The second source of feedback on our prototypes was the in-class check in with the instructors. In this meeting, we received feedback on what was working with our design, and what needed to be fleshed out more. The major point of feedback here was that while the basic framework looked good, we were missing specifics on some key interactions. This made us deeply consider what specifically it would look like when a user created/joined a group, and when they created/joined a trip. These considerations would actually remain important all the way to the final implementation prototype.

Wireframe 1

Wireframe 2

Wireframe 3

Design: High Fidelity Prototyping

High Fidelity Ideation

We once again spent time during the studio sessions discussing which elements of the low fidelity we liked best and wanted to implement in the high fidelity prototype. The consensus was we wanted to include the following pages:

1. A home page that contained frequently asked questions and captures the user with some nice aesthetics
2. A trips page where users can create groups, join existing trips, and search for public trips
3. A history page that shows a user a log of their past trips with information about the start location, the destination, and the cost associated with the trip
4. An about page with some basic information about the goal of the web application and the developers who created it

We also wanted to be sure to maintain a bright color palette with cartoonish images for a playful aesthetic.

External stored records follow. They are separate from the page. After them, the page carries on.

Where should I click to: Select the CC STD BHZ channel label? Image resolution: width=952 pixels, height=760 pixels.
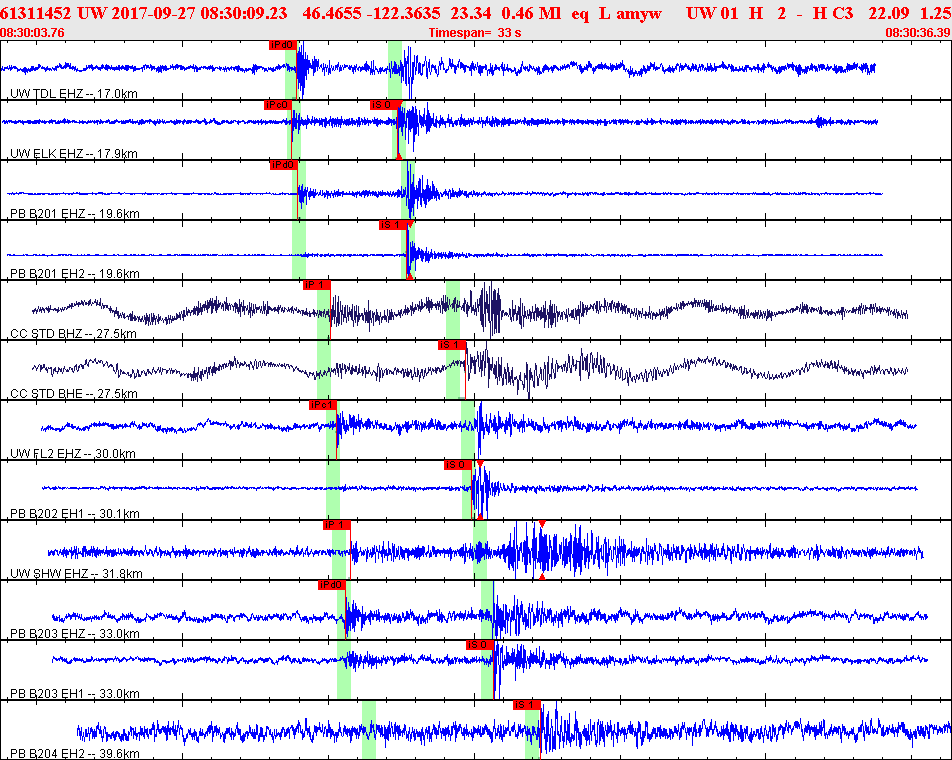point(73,333)
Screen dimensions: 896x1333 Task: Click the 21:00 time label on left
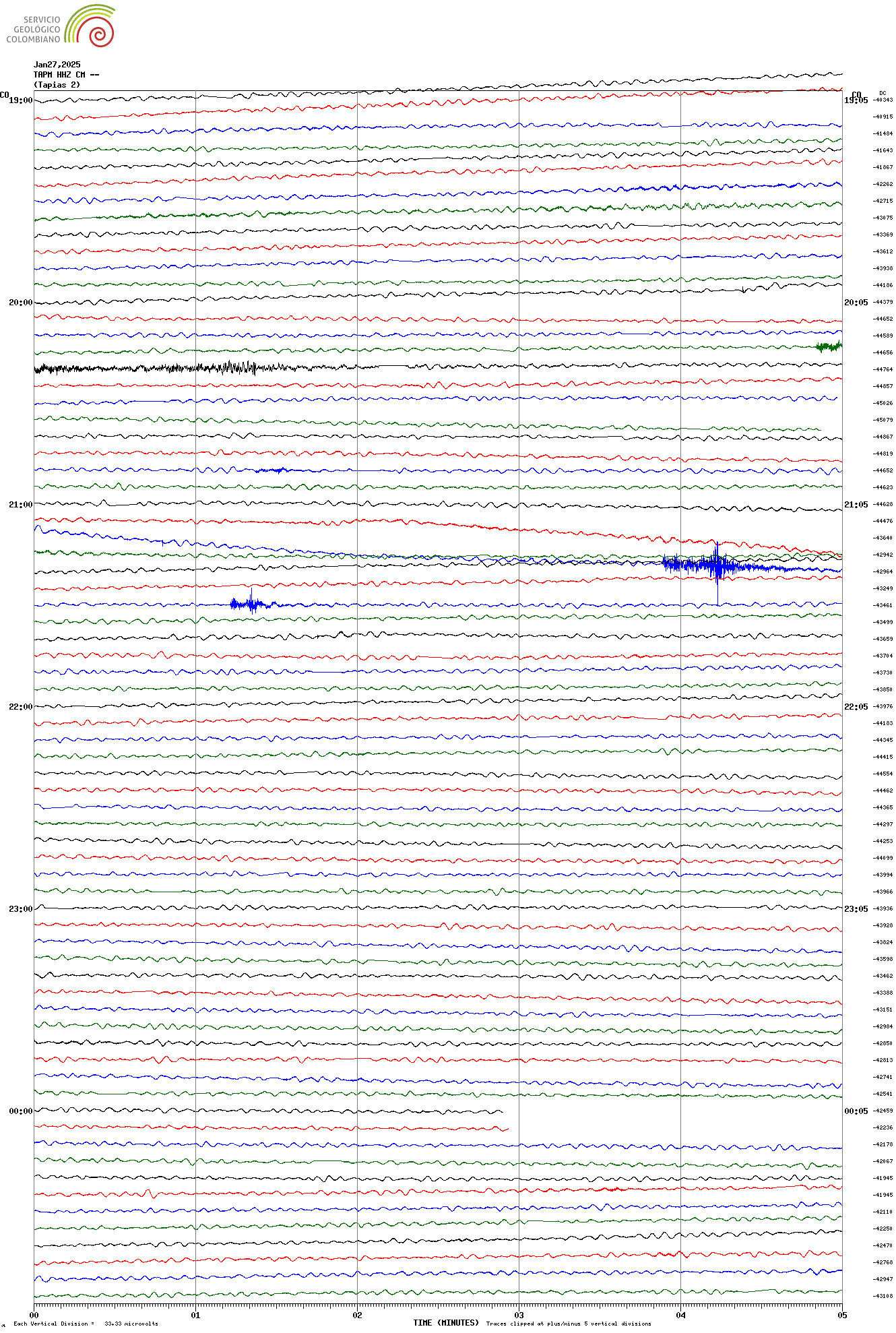click(20, 505)
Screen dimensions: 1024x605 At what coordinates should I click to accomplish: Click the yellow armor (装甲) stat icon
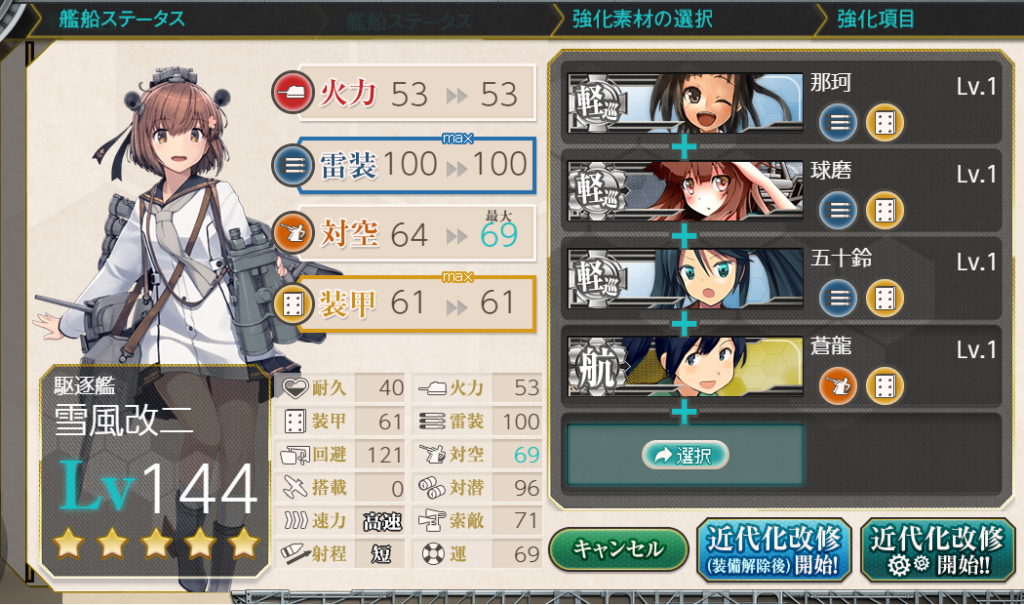[x=292, y=303]
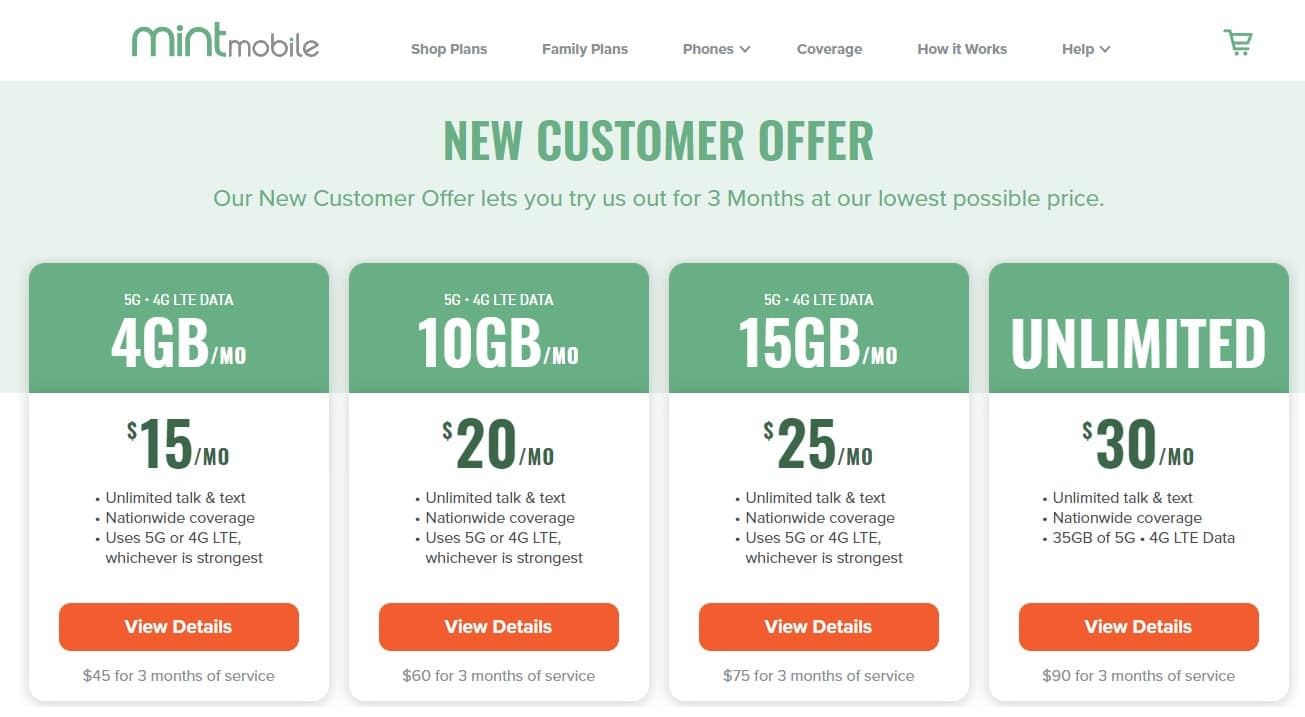Open the shopping cart icon

tap(1237, 42)
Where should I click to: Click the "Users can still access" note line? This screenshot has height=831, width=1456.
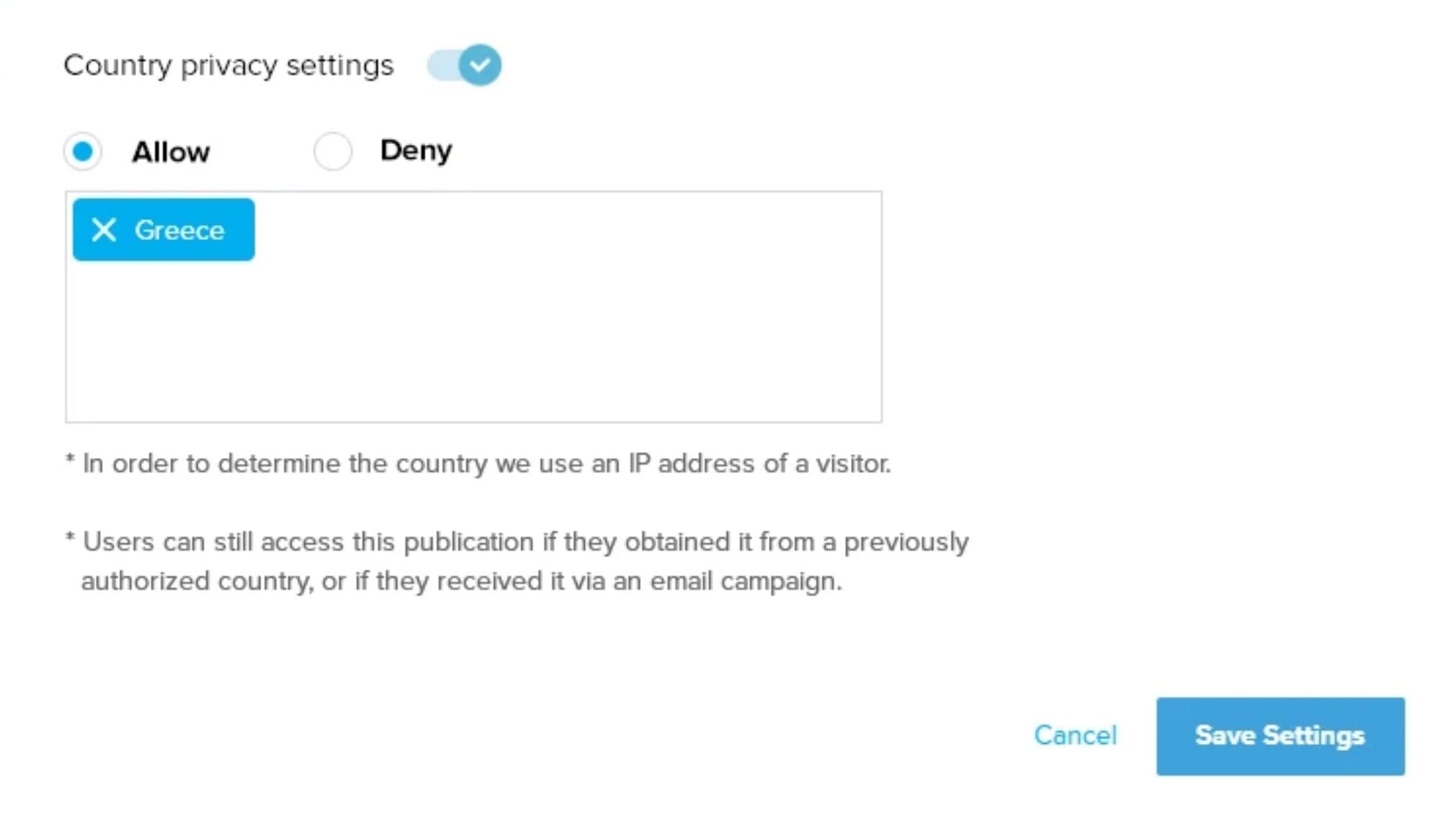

Once we had outlined these pages, we thought about the interactions that the user would have with each of them and the value they would derive from the various functionalities afforded on each page. The core features we thought would be the most helpful for our user based on our collective reflections on the feedback received were the following:

1. The ability for users to create private groups that consists of their friends and friends of friends so they aren’t carpooling with complete strangers.
2. To address the population that is more okay with people who they may not know well (or if they can’t coordinate a sustainable schedule with their peers), a public group with many trips available for users to join. A majority of the interactions associated with this feature and the feature above this one would be on the trips page.
3. The ability for users to actively join and leave groups and upon a modification to the groups and trips they are a part of, there is an instant change (or refresh) of the application to reflect these changes.
4. The ability for drivers to add a fuel cost for the trip which would show up in the trip information section

High Fidelity Feedback

The high fidelity prototype did not implement all of the features that we initially planned. This was pointed out to us when showing our prototype to others, who were unsure of where and how interactions like joining a group would take place. However, it did have a higher emphasis on the overall aesthetic of the web application which would was important for the final implementation prototype.

For instance, in once image it can be seen that a user has the ability to enter a pickup destination and a dropoff destination; this has more of an Uber or Lyft feel, which did not exactly fit the overall goal of our app. Users would be matched to groups based on the trips they needed; while this was an interesting concept, it sounded like it would be outside of the realm of what was feasible for a project with our levels of experience and time constraints.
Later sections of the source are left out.